Another crucial responsibility of the chaplain is the liturgy. As I am a lay person, I felt some reluctance at first to take up a liturgical role in the prison. It simply did not seem my vocation. Gradually, I became aware of the importance of liturgy in the prison. Right now, I feel privileged to have the opportunity to preside in prayer services in prison and to pray, sing and reflect together with the prisoners. Regularly, a priest comes over to celebrate the Eucharist.

Gordon: What are your primary responsibilities as coordinator of the KU Leuven based Center for Religion, Ethics and Detention? Pieter: The Center for Religion, Ethics and Detention (CRED) is a collaboration between the Flemish prison chaplaincy, the Leuven Institute for Criminology and the KU Leuven Faculty of Theology and Religious Studies. From the side of the prison chaplains, we try to organize relevant and high-quality training sessions for our remunerated and voluntary colleagues.


Because of the complexity of their job, prison chaplains need training in a number of fields: counselling skills, pastoral theology, law, prison sociology, psychology, suicide prevention, and so forth. Through its connection with the university, CRED can offer a valuable academic input in the organization of these trainings. Conversely, the experiences of prison chaplains provide a valuable starting point for a fundamental academic reflection on religious, ethical and political aspects of our criminal justice system.


CRED aims at promoting such reflection. Moreover, we try, on the basis of our analysis of the prison system, to participate in the public debate on criminal justice and to engage in advocacy work.


One of the projects we initiated is a service-learning course at the university for 12 regular university students (mostly enrolled in criminology, law, or theology programs) and 12 prison-based students. The course takes place in a Belgian prison and focusses on the question: ‘What is a good and just punishment?’. It consists of both lectures and intensive discussions among the participants. Every year, it turns out to be a powerful personal and academic experience for both the students and the lecturers. The course exemplifies the kind of fundamental and participatory reflection CRED wants to promote.
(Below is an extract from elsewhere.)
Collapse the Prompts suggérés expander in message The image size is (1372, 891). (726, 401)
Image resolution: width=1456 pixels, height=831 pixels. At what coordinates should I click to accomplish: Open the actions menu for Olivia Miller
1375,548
Gordon: Based om your experience, what are the three primary challenges to prison care in Belgium and what are your recommendations to correct them?

Pieter: The challenges are many, especially because of the poor ‘moral performance’ of the existing prison system (utilizing a term sometimes used in prison research). So, the first challenge would be: How can we contribute to a more humane (or less degrading) system of punishing offenders? Because the most fundamental problems in our prisons are of a systemic nature, individuals and individual organizations are often powerless and unable to offer real solutions. The most well-intended initiatives even run the risk of becoming the oil that makes an essentially inhumane machine run more smoothly.


Therefore, prison chaplains face an additional challenge: How can we bring some humanity in the prison while at the same time fostering a spirit of open and critical reflection about the context in which we are working? (‘being in the system, but not from the system’). There are no clear-cut strategies to deal with both challenges (changing the prison and working as critical agents in the prison). Still, I think the mission of CRED is precisely to deal with those challenges by offering spaces of critical reflection, lobbying for the rights of prisoners and making practitioners aware of the complex dynamics of the prison environment.


A final challenge of the prison chaplaincy is to find the right people to do the job. Even though there has been some improvement in our terms of employment lately, the working conditions are still dire in many prisons and the salaries are hardly competitive. Moreover, it takes some maturity to start this job and some perseverance to continue it. On the other hand, it is beautiful and rewarding work and it is a joy to see so many colleagues being passionate about their work. Somehow, I am confident that we will always find the right people who feel a vocation for prison chaplaincy, for a vocation it is.


Gordon: Thank you for an exceptional and insightful interview.